== INPUT DATA ==

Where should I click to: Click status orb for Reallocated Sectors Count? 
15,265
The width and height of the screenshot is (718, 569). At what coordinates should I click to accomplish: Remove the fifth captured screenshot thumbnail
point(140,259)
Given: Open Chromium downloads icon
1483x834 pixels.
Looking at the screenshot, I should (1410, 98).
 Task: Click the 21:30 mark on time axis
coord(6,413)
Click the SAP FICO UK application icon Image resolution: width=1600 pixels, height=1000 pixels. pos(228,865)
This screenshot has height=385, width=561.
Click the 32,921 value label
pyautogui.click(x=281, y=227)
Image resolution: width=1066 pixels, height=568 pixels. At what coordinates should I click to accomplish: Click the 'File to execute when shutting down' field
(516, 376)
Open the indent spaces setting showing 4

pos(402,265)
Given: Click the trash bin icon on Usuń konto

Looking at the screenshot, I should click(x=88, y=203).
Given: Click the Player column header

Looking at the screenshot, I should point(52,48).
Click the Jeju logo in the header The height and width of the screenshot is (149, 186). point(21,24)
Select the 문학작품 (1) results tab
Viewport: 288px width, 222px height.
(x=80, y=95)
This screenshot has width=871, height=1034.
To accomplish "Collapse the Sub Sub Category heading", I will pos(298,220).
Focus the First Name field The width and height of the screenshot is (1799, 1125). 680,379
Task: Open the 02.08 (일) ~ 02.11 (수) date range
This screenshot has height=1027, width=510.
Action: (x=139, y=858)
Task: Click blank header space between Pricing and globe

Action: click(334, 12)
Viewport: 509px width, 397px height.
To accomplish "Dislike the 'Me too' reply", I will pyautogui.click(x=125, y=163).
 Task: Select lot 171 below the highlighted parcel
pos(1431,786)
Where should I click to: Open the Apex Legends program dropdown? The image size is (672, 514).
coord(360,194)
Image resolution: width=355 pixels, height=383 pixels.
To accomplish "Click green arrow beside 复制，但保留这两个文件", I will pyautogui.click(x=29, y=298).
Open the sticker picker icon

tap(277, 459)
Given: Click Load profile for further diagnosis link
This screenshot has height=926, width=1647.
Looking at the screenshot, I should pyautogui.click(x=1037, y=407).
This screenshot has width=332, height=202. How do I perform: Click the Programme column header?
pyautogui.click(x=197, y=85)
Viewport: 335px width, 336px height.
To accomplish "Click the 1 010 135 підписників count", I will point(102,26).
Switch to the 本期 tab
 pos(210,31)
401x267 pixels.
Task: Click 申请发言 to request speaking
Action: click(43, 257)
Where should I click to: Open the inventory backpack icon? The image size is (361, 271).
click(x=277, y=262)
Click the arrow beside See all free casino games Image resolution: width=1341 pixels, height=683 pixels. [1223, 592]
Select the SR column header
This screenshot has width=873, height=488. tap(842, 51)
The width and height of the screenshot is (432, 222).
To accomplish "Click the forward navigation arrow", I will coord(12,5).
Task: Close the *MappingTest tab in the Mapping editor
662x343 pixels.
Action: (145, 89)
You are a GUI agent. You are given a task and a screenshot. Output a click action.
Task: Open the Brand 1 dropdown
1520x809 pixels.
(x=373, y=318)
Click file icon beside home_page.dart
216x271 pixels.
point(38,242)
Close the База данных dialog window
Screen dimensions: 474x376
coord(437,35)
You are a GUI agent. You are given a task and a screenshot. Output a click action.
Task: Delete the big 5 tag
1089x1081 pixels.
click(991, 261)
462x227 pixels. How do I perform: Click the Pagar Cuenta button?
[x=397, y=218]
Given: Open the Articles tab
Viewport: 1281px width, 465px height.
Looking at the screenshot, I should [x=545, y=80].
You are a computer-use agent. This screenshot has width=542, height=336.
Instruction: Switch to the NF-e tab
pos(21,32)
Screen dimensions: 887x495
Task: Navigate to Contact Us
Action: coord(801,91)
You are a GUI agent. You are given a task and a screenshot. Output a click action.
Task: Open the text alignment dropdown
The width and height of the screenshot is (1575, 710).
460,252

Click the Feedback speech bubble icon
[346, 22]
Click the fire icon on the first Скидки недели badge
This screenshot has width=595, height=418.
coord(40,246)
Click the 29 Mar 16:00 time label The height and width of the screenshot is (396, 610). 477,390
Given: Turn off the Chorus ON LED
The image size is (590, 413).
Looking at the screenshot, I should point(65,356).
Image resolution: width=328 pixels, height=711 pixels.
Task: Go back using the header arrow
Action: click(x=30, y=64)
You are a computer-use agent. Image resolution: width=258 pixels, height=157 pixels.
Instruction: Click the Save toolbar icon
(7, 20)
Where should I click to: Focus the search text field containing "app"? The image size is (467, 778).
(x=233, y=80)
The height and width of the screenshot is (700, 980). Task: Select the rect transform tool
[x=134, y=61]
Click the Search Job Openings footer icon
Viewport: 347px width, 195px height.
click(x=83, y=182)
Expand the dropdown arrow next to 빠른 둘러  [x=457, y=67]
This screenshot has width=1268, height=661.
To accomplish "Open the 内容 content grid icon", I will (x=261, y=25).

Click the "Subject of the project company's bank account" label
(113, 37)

===

TASK REQUIREMENTS =>
Give every line of the rows above as a JSON list of strings, one string per line, with blank lines left out.

RESPONSE BELOW =>
[
  "Where should I click to: Click status orb for Reallocated Sectors Count? ",
  "15,265",
  "The width and height of the screenshot is (718, 569). At what coordinates should I click to accomplish: Remove the fifth captured screenshot thumbnail",
  "point(140,259)",
  "Given: Open Chromium downloads icon",
  "1483x834 pixels.",
  "Looking at the screenshot, I should (1410, 98).",
  " Task: Click the 21:30 mark on time axis",
  "coord(6,413)",
  "Click the SAP FICO UK application icon Image resolution: width=1600 pixels, height=1000 pixels. pos(228,865)",
  "This screenshot has height=385, width=561.",
  "Click the 32,921 value label",
  "pyautogui.click(x=281, y=227)",
  "Image resolution: width=1066 pixels, height=568 pixels. At what coordinates should I click to accomplish: Click the 'File to execute when shutting down' field",
  "(516, 376)",
  "Open the indent spaces setting showing 4",
  "pos(402,265)",
  "Given: Click the trash bin icon on Usuń konto",
  "Looking at the screenshot, I should click(x=88, y=203).",
  "Given: Click the Player column header",
  "Looking at the screenshot, I should point(52,48).",
  "Click the Jeju logo in the header The height and width of the screenshot is (149, 186). point(21,24)",
  "Select the 문학작품 (1) results tab",
  "Viewport: 288px width, 222px height.",
  "(x=80, y=95)",
  "This screenshot has width=871, height=1034.",
  "To accomplish \"Collapse the Sub Sub Category heading\", I will pos(298,220).",
  "Focus the First Name field The width and height of the screenshot is (1799, 1125). 680,379",
  "Task: Open the 02.08 (일) ~ 02.11 (수) date range",
  "This screenshot has height=1027, width=510.",
  "Action: (x=139, y=858)",
  "Task: Click blank header space between Pricing and globe",
  "Action: click(334, 12)",
  "Viewport: 509px width, 397px height.",
  "To accomplish \"Dislike the 'Me too' reply\", I will pyautogui.click(x=125, y=163).",
  " Task: Select lot 171 below the highlighted parcel",
  "pos(1431,786)",
  "Where should I click to: Open the Apex Legends program dropdown? The image size is (672, 514).",
  "coord(360,194)",
  "Image resolution: width=355 pixels, height=383 pixels.",
  "To accomplish \"Click green arrow beside 复制，但保留这两个文件\", I will pyautogui.click(x=29, y=298).",
  "Open the sticker picker icon",
  "tap(277, 459)",
  "Given: Click Load profile for further diagnosis link",
  "This screenshot has height=926, width=1647.",
  "Looking at the screenshot, I should pyautogui.click(x=1037, y=407).",
  "This screenshot has width=332, height=202. How do I perform: Click the Programme column header?",
  "pyautogui.click(x=197, y=85)",
  "Viewport: 335px width, 336px height.",
  "To accomplish \"Click the 1 010 135 підписників count\", I will point(102,26).",
  "Switch to the 本期 tab",
  " pos(210,31)",
  "401x267 pixels.",
  "Task: Click 申请发言 to request speaking",
  "Action: click(43, 257)",
  "Where should I click to: Open the inventory backpack icon? The image size is (361, 271).",
  "click(x=277, y=262)",
  "Click the arrow beside See all free casino games Image resolution: width=1341 pixels, height=683 pixels. [1223, 592]",
  "Select the SR column header",
  "This screenshot has width=873, height=488. tap(842, 51)",
  "The width and height of the screenshot is (432, 222).",
  "To accomplish \"Click the forward navigation arrow\", I will coord(12,5).",
  "Task: Close the *MappingTest tab in the Mapping editor",
  "662x343 pixels.",
  "Action: (145, 89)",
  "You are a GUI agent. You are given a task and a screenshot. Output a click action.",
  "Task: Open the Brand 1 dropdown",
  "1520x809 pixels.",
  "(x=373, y=318)",
  "Click file icon beside home_page.dart",
  "216x271 pixels.",
  "point(38,242)",
  "Close the База данных dialog window",
  "Screen dimensions: 474x376",
  "coord(437,35)",
  "You are a GUI agent. You are given a task and a screenshot. Output a click action.",
  "Task: Delete the big 5 tag",
  "1089x1081 pixels.",
  "click(991, 261)",
  "462x227 pixels. How do I perform: Click the Pagar Cuenta button?",
  "[x=397, y=218]",
  "Given: Open the Articles tab",
  "Viewport: 1281px width, 465px height.",
  "Looking at the screenshot, I should [x=545, y=80].",
  "You are a computer-use agent. This screenshot has width=542, height=336.",
  "Instruction: Switch to the NF-e tab",
  "pos(21,32)",
  "Screen dimensions: 887x495",
  "Task: Navigate to Contact Us",
  "Action: coord(801,91)",
  "You are a GUI agent. You are given a task and a screenshot. Output a click action.",
  "Task: Open the text alignment dropdown",
  "The width and height of the screenshot is (1575, 710).",
  "460,252",
  "Click the Feedback speech bubble icon",
  "[346, 22]",
  "Click the fire icon on the first Скидки недели badge",
  "This screenshot has width=595, height=418.",
  "coord(40,246)",
  "Click the 29 Mar 16:00 time label The height and width of the screenshot is (396, 610). 477,390",
  "Given: Turn off the Chorus ON LED",
  "The image size is (590, 413).",
  "Looking at the screenshot, I should point(65,356).",
  "Image resolution: width=328 pixels, height=711 pixels.",
  "Task: Go back using the header arrow",
  "Action: click(x=30, y=64)",
  "You are a computer-use agent. Image resolution: width=258 pixels, height=157 pixels.",
  "Instruction: Click the Save toolbar icon",
  "(7, 20)",
  "Where should I click to: Focus the search text field containing \"app\"? The image size is (467, 778).",
  "(x=233, y=80)",
  "The height and width of the screenshot is (700, 980). Task: Select the rect transform tool",
  "[x=134, y=61]",
  "Click the Search Job Openings footer icon",
  "Viewport: 347px width, 195px height.",
  "click(x=83, y=182)",
  "Expand the dropdown arrow next to 빠른 둘러  [x=457, y=67]",
  "This screenshot has width=1268, height=661.",
  "To accomplish \"Open the 内容 content grid icon\", I will (x=261, y=25).",
  "Click the \"Subject of the project company's bank account\" label",
  "(113, 37)"
]